* _Extract_
________________________________________

1. You can't please everybody, so you'd better please yourself.

2. Some other writers have processes that will seem utterly alien, even counter-productive, to you, but it doesn't mean their processes are wrong, and telling them they're wrong probably isn't a good idea.

3. You never know what's going to connect with the most readers. Your favorite story might not impress anybody, while something you consider minor gets reprinted and widely praised.

4. Awards are nice, and being in "Best Of" anthologies is nice, but you better not let that shit go to your head.

5. Even good writers write bad stories sometimes.

6. There is nothing wrong with writing as a hobby.

6a. But if you want your writing to be a business, and not a hobby, you need to treat it like a business. You can't provide hobby-level input and expect professional business level-output. (Some people manage to do just that, of course, but they're exceptions.)

7. Every new level of success brings with it a whole new set of potential neuroses.

8. A lot of readers seem to value compelling characters and an interesting voice over a cracking-good plot.

9. Once you get beyond the basic competencies (spelling, grammar, fundamental structure, etc.), the quality of a story is almost entirely subjective. One reader's favorite book will be another's most hated -- or, worse, will leave them indifferent.

________________________________________

* _Entries supplied_
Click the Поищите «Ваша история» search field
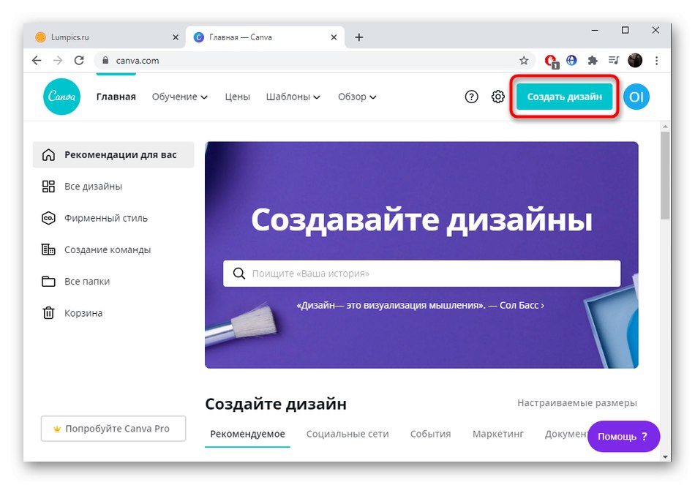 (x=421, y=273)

________________________________________

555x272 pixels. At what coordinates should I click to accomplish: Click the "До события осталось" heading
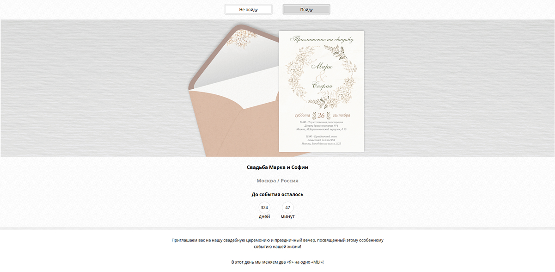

________________________________________

* _To be done_
**a)** Answer the following questions using the list of writing lessons:
(i) According to the list, what do many readers seem to value over a cracking-good plot?
(ii) What does every new level of success bring with it?
(iii) Which basic competencies does the list name before stating that a story's quality is almost entirely subjective?
**b)** Extend the list of writing lessons with further numbered entries, beginning after its final item.
The rows were taken from a separate source unrelated to the text.

* _Outputs for the tasks_
**a)**
(i) Compelling characters and an interesting voice.
(ii) A whole new set of potential neuroses.
(iii) Spelling, grammar, and fundamental structure.

**b)**
10. The vast majority of stories by competent working writers are not bad -- they are merely boring. They are boring because they lack a compelling voice, or compelling characters, or because they cover territory that other, better writers covered thoroughly long ago. Try to think laterally. Try to find the unique thing you can provide that no one else can. (This isn't the same as trying to shock or write surprise endings.)

11. If you write a lot of stories, you probably have a better chance of writing some good ones, but not if you write the same damn stories over and over and over again.

12. The best path for you to find commercial success may not run parallel to the best path for artistic growth/satisfaction. You have to decide how much you're willing to shift one path for the sake of the other.

13. If you work in the SF/fantasy field, you'll be doing business, and spending time socially, with a lot of the same people for years and years and years. So be careful about being too big of an asshole, and be prepared to deal with the consequences of the friends, enemies, and ex-lovers you make.

14. Comedy is harder to write than tragedy, but it can slip inside a reader's defenses and deliver a powerful payload they don't expect.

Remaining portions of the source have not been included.